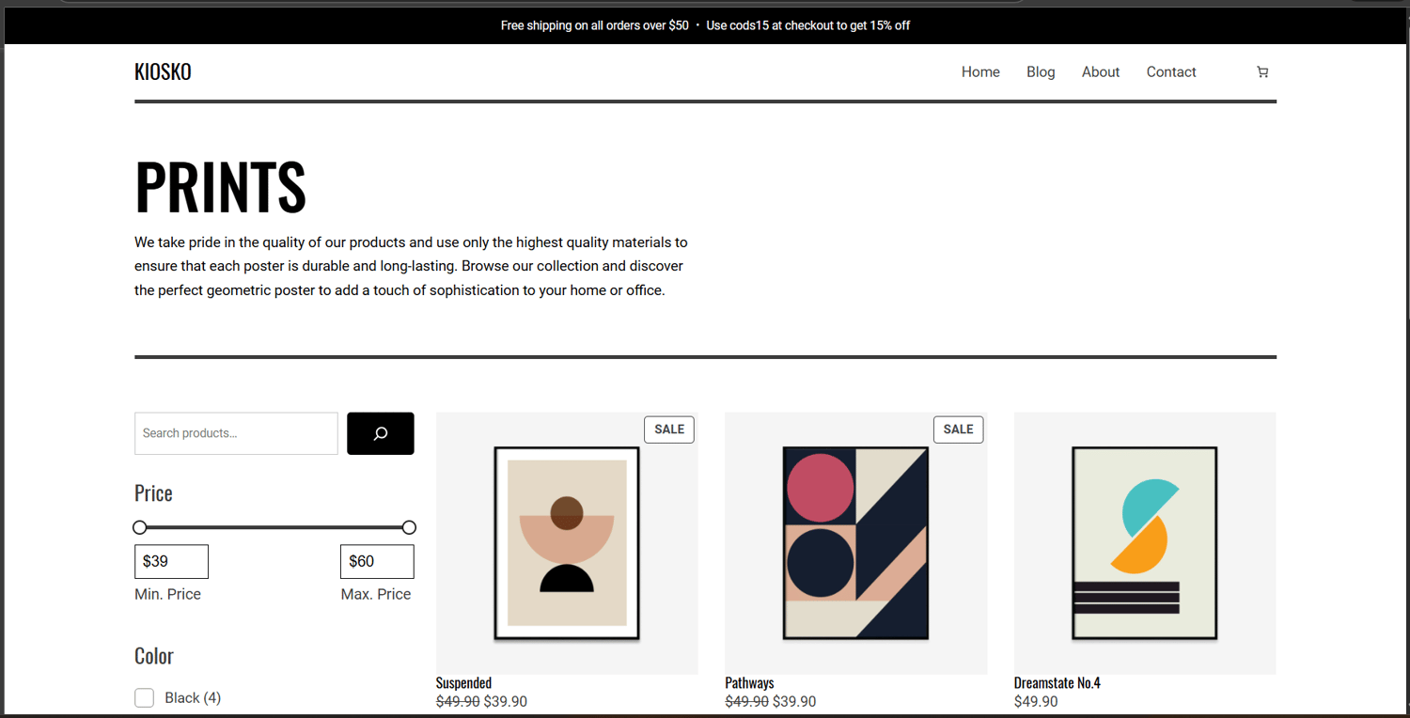
Task: Select the Contact menu item
Action: tap(1170, 71)
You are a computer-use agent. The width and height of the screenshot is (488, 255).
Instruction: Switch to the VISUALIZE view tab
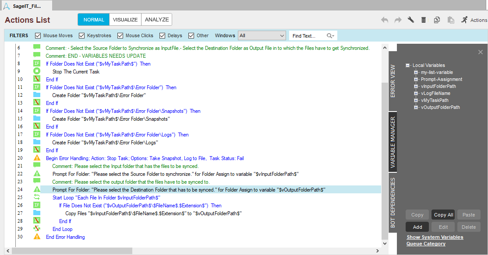click(125, 20)
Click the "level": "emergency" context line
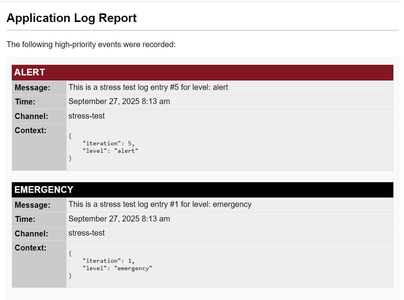 [117, 268]
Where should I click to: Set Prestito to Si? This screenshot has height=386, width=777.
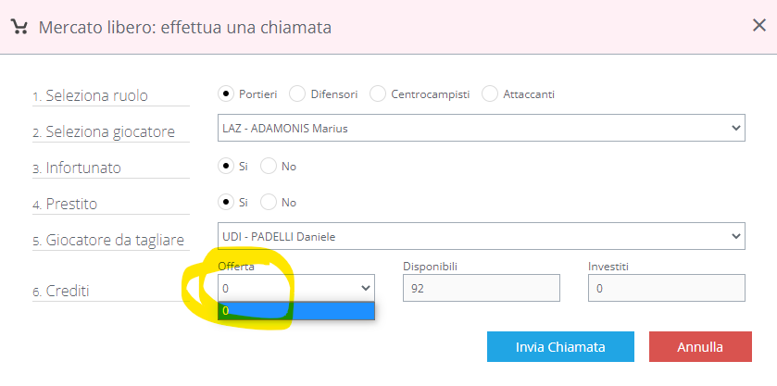[225, 202]
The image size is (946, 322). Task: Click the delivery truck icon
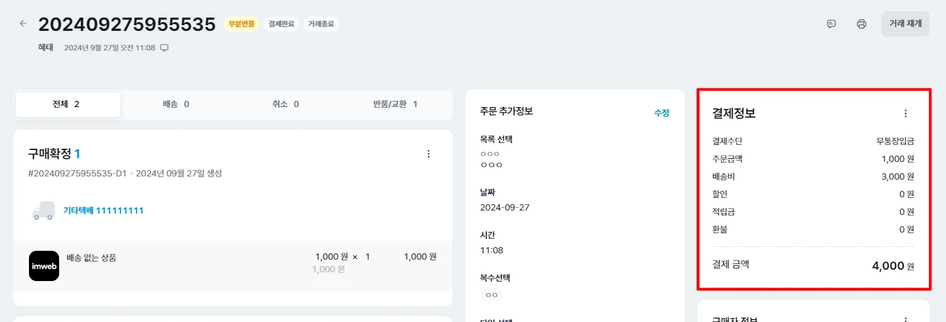[43, 210]
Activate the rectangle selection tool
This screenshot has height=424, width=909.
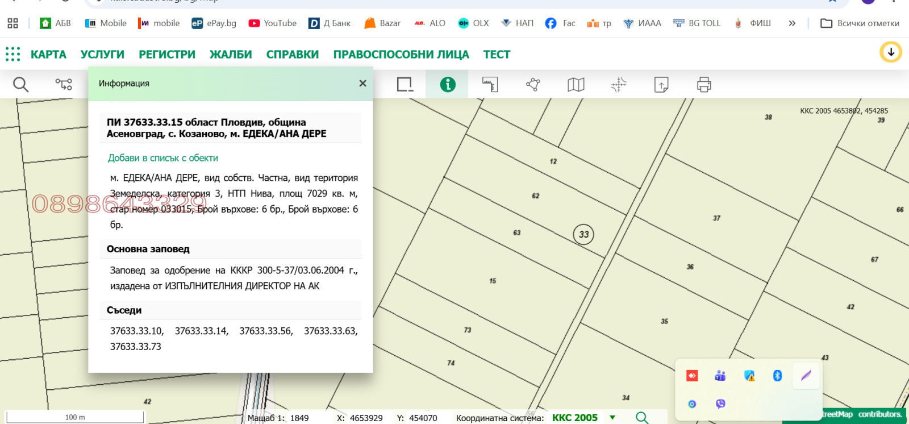405,85
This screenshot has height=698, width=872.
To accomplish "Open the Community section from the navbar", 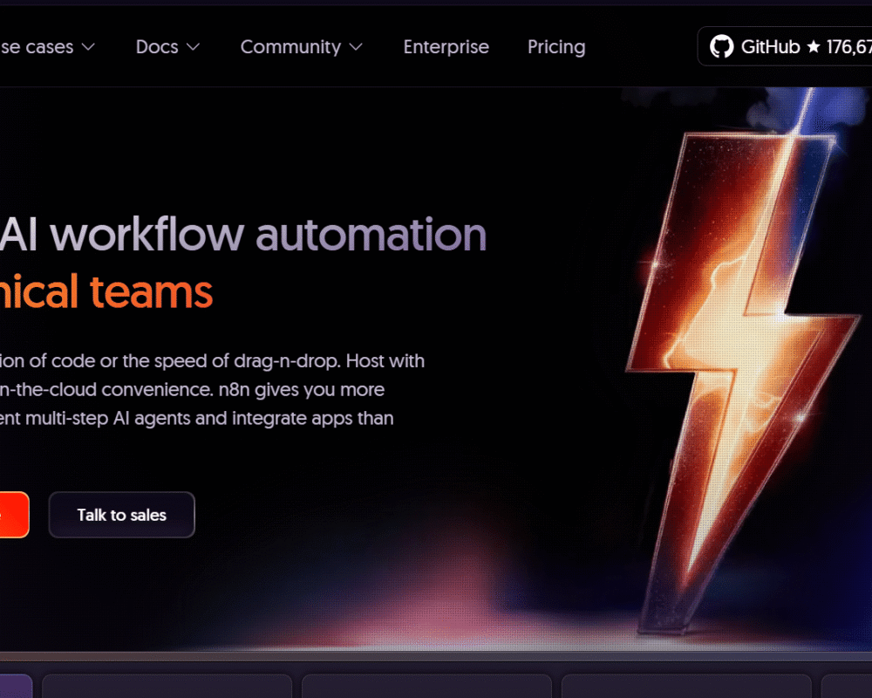I will (x=290, y=47).
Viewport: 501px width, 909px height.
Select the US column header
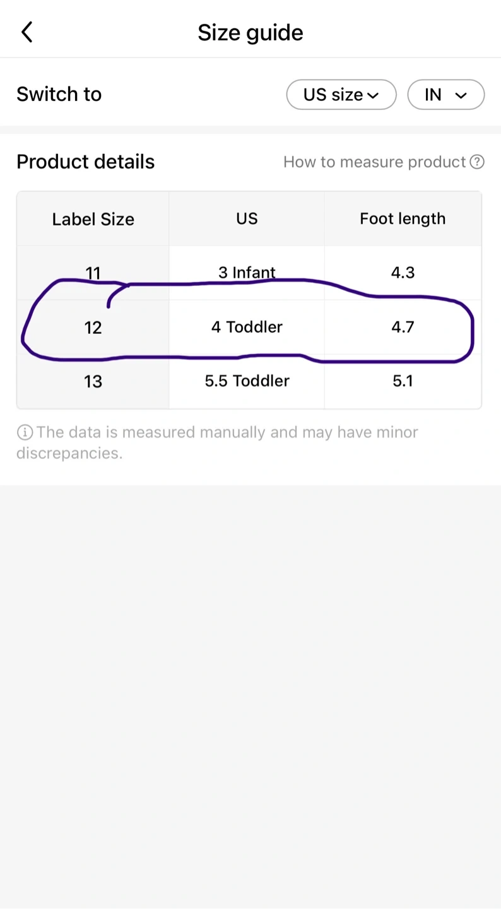pyautogui.click(x=247, y=218)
***
WHAT THE EXERCISE ASKS —
Within the data above, repeat exactly the lines from the one bearing "You are a computer-use" through the one bearing "This screenshot has height=698, width=872.". Include no pictures and nothing else.

ANSWER TO THIS EXERCISE —
You are a computer-use agent. The width and height of the screenshot is (488, 255).
Instruction: Switch to the VISUALIZE view tab
click(125, 20)
Click the "level": "emergency" context line
 [117, 268]
Where should I click to: Set Prestito to Si? This screenshot has height=386, width=777.
[225, 202]
The image size is (946, 322). Task: Click the delivery truck icon
[43, 210]
Activate the rectangle selection tool
This screenshot has height=424, width=909.
405,85
This screenshot has height=698, width=872.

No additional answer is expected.